R - D'abord, je la salue. C'est une courte victoire, mais c'est une victoire. Elle est importante pour nous parce que, avec Tzipi Livni, la poursuite de ce qu'il reste du processus de paix est possible. Cela aurait été beaucoup plus difficile avec son adversaire. Il est très important qu'il y ait des contacts entre les Israéliens et les Palestiniens. Je vous rappelle que Tzipi Livni, ministre des Affaires étrangères, a participé de toutes les discussions avec le chef des négociateurs palestiniens, M. Abou Ala. Je crois donc que c'est une victoire qui risque - c'est un risque important et bénéfique - d'aller dans le sens de la paix.
Q - Une crise financière secoue toute la planète jusqu'en Russie où la bourse est fermée, mais aussi aux Etats-Unis. On a l'impression qu'il y a une sorte de silence du gouvernement français, des Européens, comme si tout allait bien, un peu comme le nuage de Tchernobyl qui ne nous touche jamais...
R - Je ne crois pas que cela soit exact. Nous en parlons, regardez les journaux français, le vôtre en particulier. Le président de la République, qui s'est exprimé à plusieurs reprises, avant la crise, pendant la crise et qui va s'exprimer, je l'espère, après la crise, dans quelques jours à Toulon, a fait des propositions à l'Union européenne. La question est inscrite à l'ordre du jour de la prochaine rencontre des chefs d'Etat à Bruxelles. Nous n'avons pas attendu pour signaler que la spéculation financière n'était pas ce qui nous plaisait le plus dans le fonctionnement de ce que l'on appelle la mondialisation.
Quant à la Russie, la bourse à Moscou a commencé de chuter au moment où les évènements de Géorgie se sont produits. La réaction internationale à ce qui se passait au Caucase n'a pas été bonne, vous le savez.
Alors, maintenant, il y a évidemment les répercussions de la crise américaine qui est une crise très grave. Mais l'Europe n'est pas silencieuse et fera, je crois, des propositions, en tout cas la Présidence française, je le souhaite, proposera des initiatives. L'Europe pour le moment sans être protégée, sans être à l'abri, tout en étant terriblement concernée, traverse mieux cette passe que les Etats Unis.
Q - Justement vous dites "encore un effort" à Moscou, qui garde des soldats en Géorgie et qui a signé des accords militaires hier avec les républiques séparatistes d'Ossétie du Sud et d'Abkhazie ?

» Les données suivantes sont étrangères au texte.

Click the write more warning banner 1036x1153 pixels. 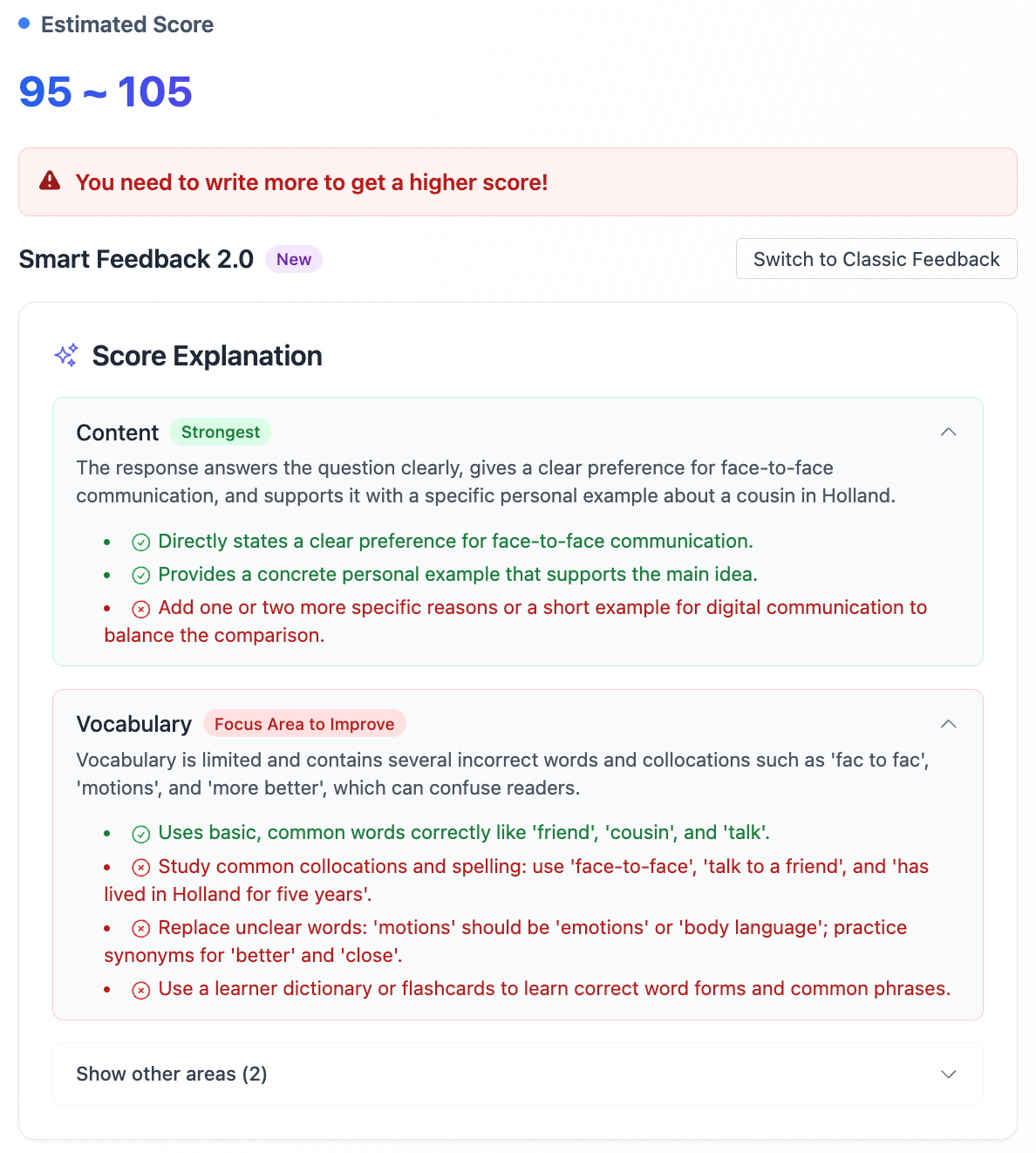[518, 182]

R - Je ne dis pas cela, je dis très clairement que Moscou doit respecter sa parole et que les six points de l'accord signé par le président Medvedev, par le président Saakachvili et par le président Sarkozy, ces six points doivent êtres respectés. Je vous les rappelle : d'abord le retrait des troupes du territoire...
Q - ...pas tous les six points...
R - ...Non pas tous les six points. Je vais vite mais c'est important. Le retrait des troupes a eu lieu pour une part. Nous devons envoyer avant le 1er octobre des observateurs européens qui iront sur le terrain. Le retrait des troupes russes sera complété et, théoriquement au cours du mois d'octobre, il n'y aura plus une seule troupe russe sur le territoire de la Géorgie.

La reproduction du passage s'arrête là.